MEEP’s emulated accelerator architecture

15 November 2020

As explained on MEEP’s platform ecosystem, the project extends the traditional accelerator system architecture beyond the traditional CPU-GPU systems by presenting a self-hosted accelerator. This accelerator is being conceived to improve HPC applications execution by running both, sequential and parallel code. It is also prepared to run some of the OS code.

The result is that:

Data for the calculations can reside in the accelerator memory and does not have to be copied or marshalled to/from the host CPU memory to/from the accelerator.
The system can benefit from a reduction in the host CPUs in the system.
The increase of the number of accelerators “managed” by a traditional host leads to reducing the host CPU energy tax and boosting the system efficiency.
It leverages economies of scale and technology advances driven by mobile chips to increase density and energy efficiency.

The MEEP project emulates an accelerator that in 5 years will be committed to a chiplet. The Accelerated Compute and Memory Engine (ACME) reflects the desire to improve the performance of dense and memory-bandwidth bound sparse workloads. Keeping this in mind, MEEP’s project is faced by following an incremental complexity development process; in which it is possible to distinguish two development and implementation phases:

Phase 1. The initial focus is on a single EA and creating the infrastructure to run simple programs.
Phase 2. The final target is being able to demonstrate a multi-EA implementation comprising several FPGAs, running more complex HPC software applications.

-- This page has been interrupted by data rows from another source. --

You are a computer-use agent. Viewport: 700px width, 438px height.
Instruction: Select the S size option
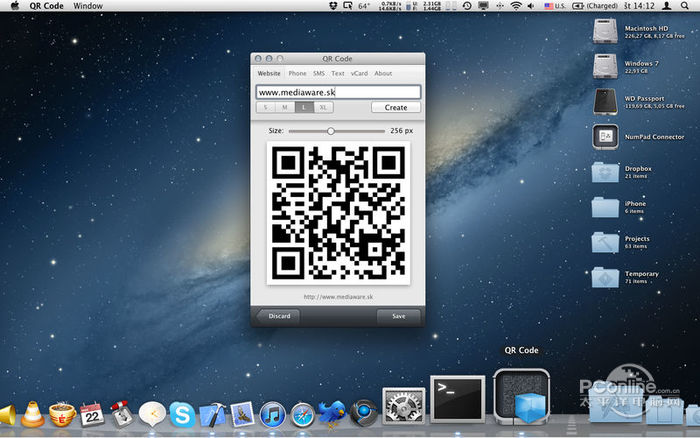point(266,107)
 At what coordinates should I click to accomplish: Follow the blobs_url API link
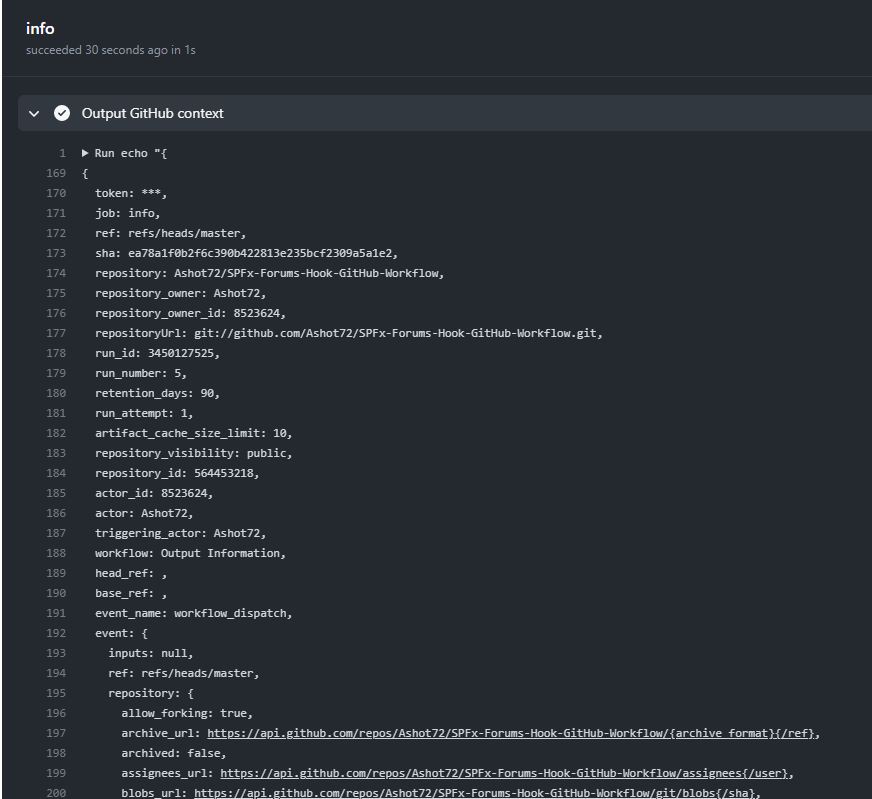coord(477,793)
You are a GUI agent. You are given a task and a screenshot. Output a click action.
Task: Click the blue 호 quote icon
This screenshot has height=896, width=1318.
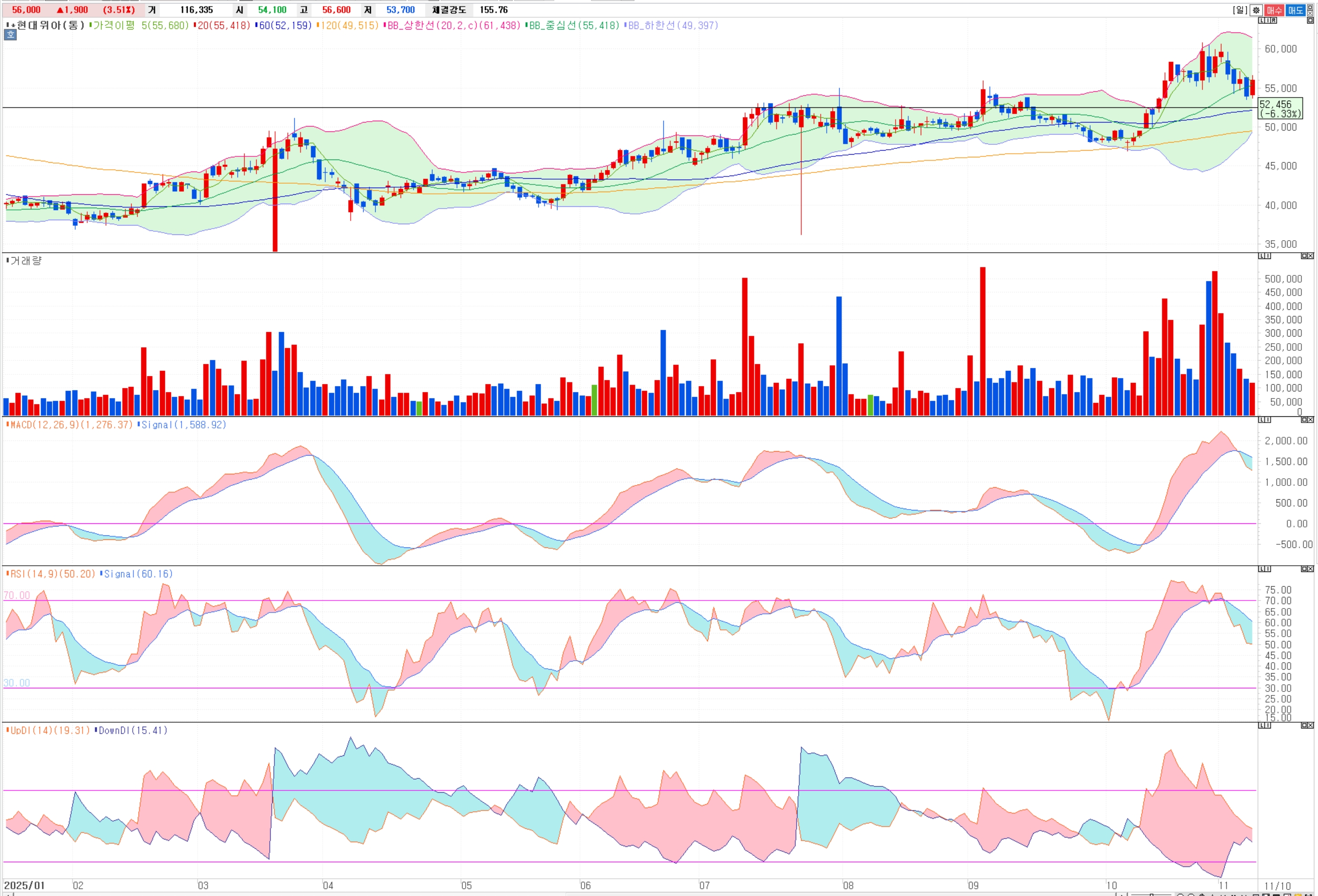pyautogui.click(x=10, y=35)
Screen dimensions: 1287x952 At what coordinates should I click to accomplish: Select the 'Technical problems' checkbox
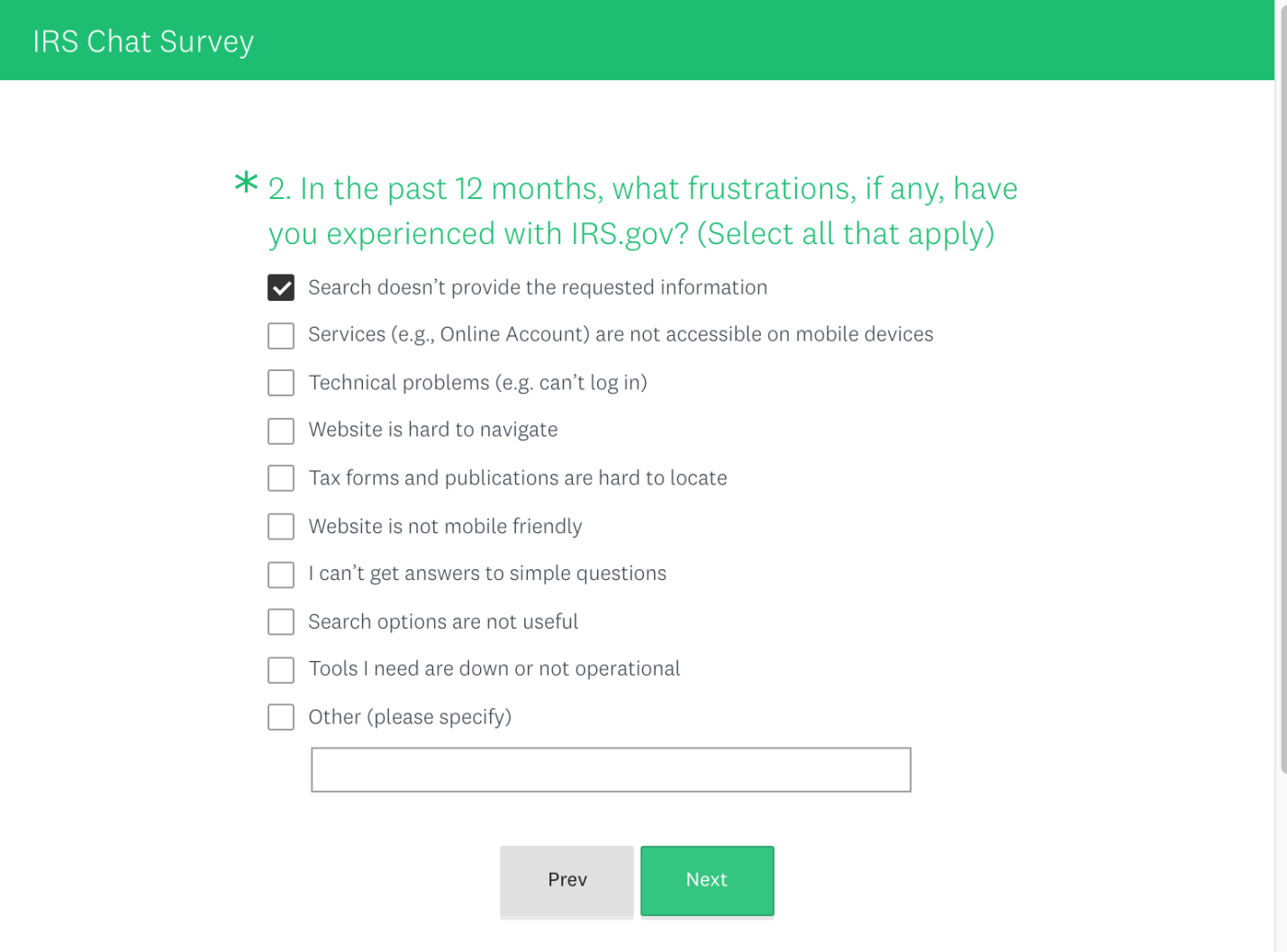(x=281, y=383)
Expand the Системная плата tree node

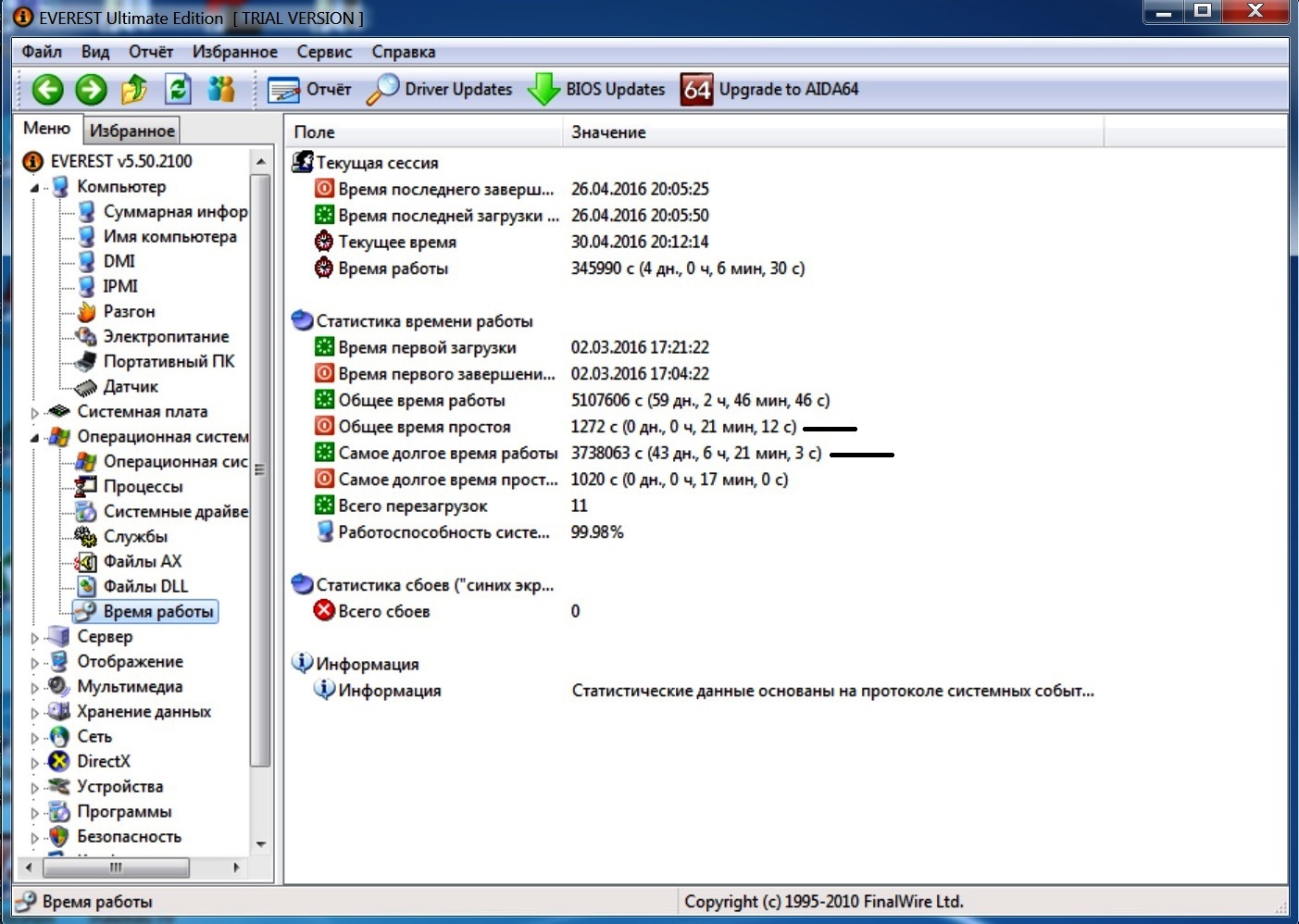35,413
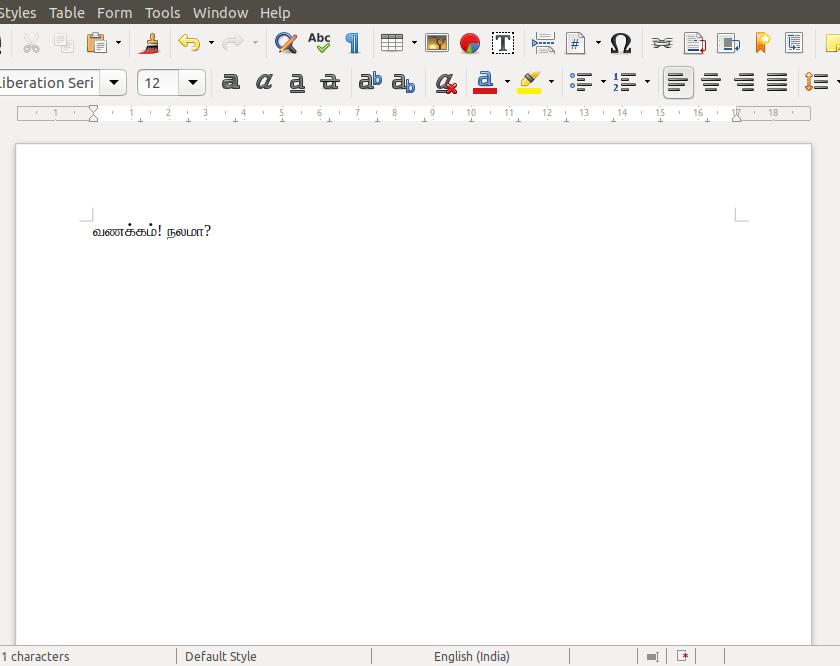Viewport: 840px width, 666px height.
Task: Click on the Tamil text in document
Action: tap(151, 232)
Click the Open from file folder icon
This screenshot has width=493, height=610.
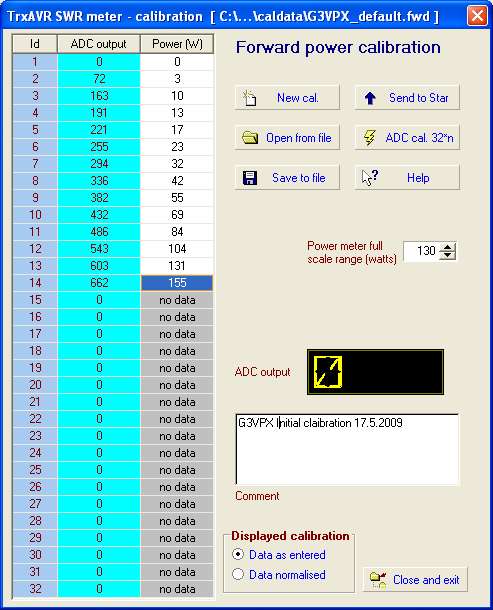coord(250,138)
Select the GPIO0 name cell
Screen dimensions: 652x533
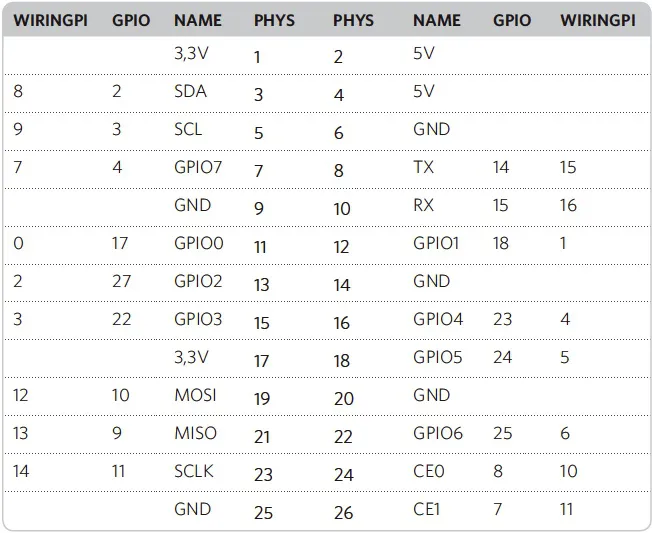198,243
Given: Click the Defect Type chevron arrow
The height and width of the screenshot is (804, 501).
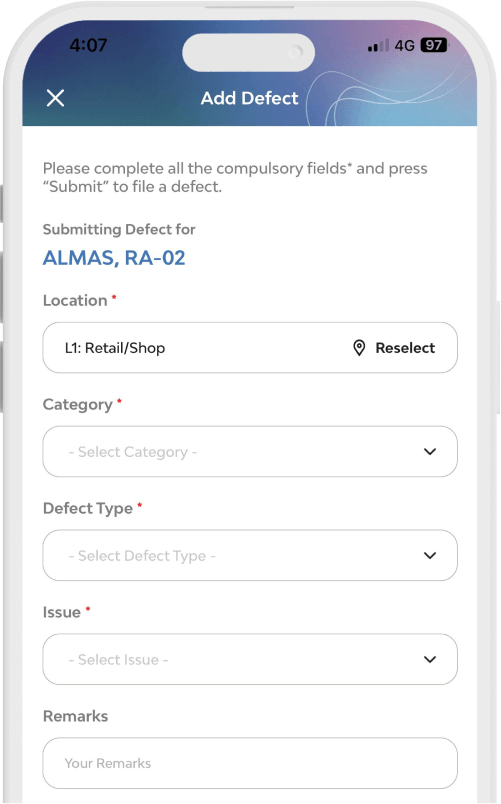Looking at the screenshot, I should (430, 556).
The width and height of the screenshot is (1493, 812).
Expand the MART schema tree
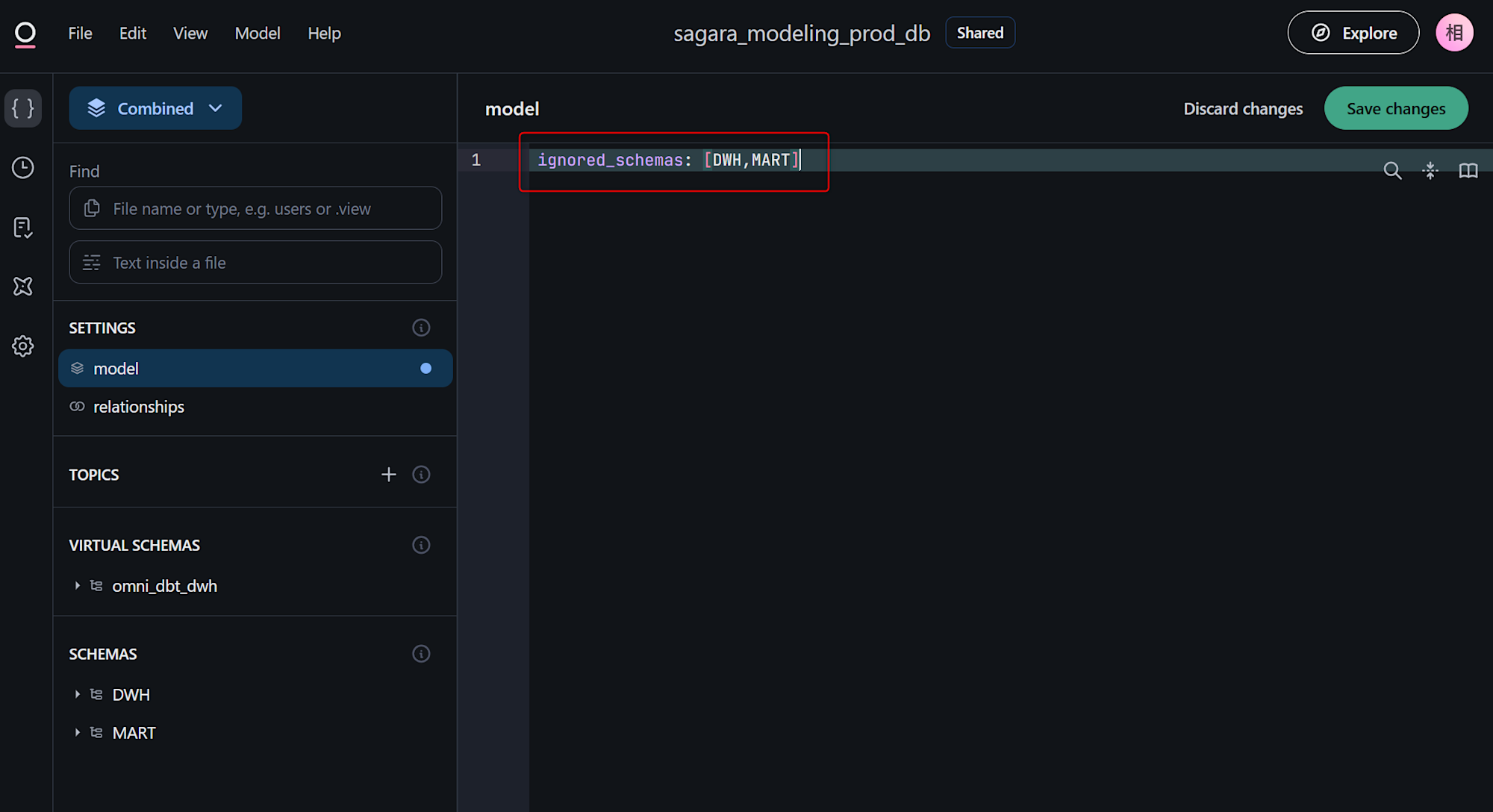[x=78, y=733]
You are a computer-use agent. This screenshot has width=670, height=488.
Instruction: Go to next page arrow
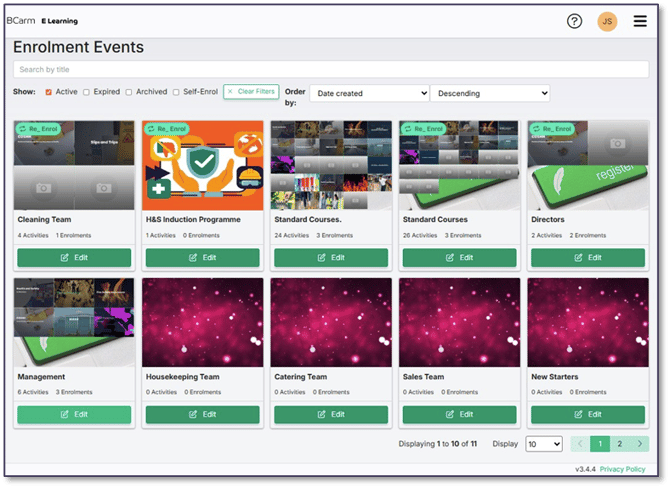coord(640,443)
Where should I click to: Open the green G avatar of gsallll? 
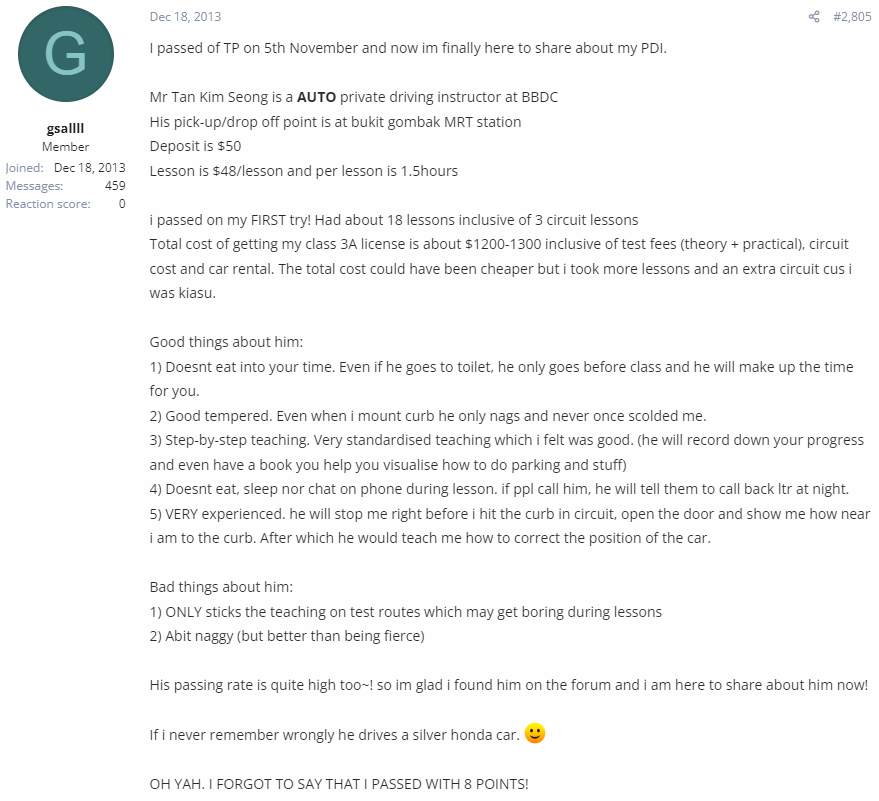[66, 54]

More specifically, the heart of MEEP is its emulation accelerator architecture, which is structured into two well-differentiated parts (Figure 1):

The FPGA Shell: It contains all the necessary mechanisms for the accelerator to communicate with the host, and also with other neighboring accelerators.
The Emulated Accelerator (EA): It is where all the data is processed and involves computation and memory management. In the future, MEEP will enable third parties to map their structures, accelerators, processors, etc., to the FPGA infrastructure. Initially, as a Proof of Concept (PoC), MEEP demonstrates its first accelerator architecture, the Accelerated Compute Memory Engine (ACME), as a collection of RISC-V IPs connected to a hierarchical memory structure.

Figure 1. Schematic overview of a chiplet architecture as part of the Emulation Platform

A high-level description of the Emulated Accelerator: ACME

According to its name, the ACME architecture is composed of two main kinds of components: memory, and computational engines.

Memory components are distributed around these computational engines, getting as a result a complex memory hierarchy (from HBM and the intelligent memory controllers down to the scratchpads, and L1 caches), to move data and instructions from/to memory to/from the computational engines. In general, this memory distribution is a combination of software and hardware managed memory structures that enable high performance and energy efficiency. More in detail, the memory management and orchestration is under the Memory Controller CPUs or MCPUs responsibility.

The computational engine is a RISC-V accelerator, in which its main computational unit is called VAS (Vector And Systolic) Accelerator Tile. These units are instantiated multiple times and connected to each other with a NoC, and also connected to the memory elements.

Figure 2 shows the high-level ACME architecture with a variety of different major blocks.

Figure 2. High-level description of ACME

Current work: Emulation Platform architecture: ACME (Phase 1)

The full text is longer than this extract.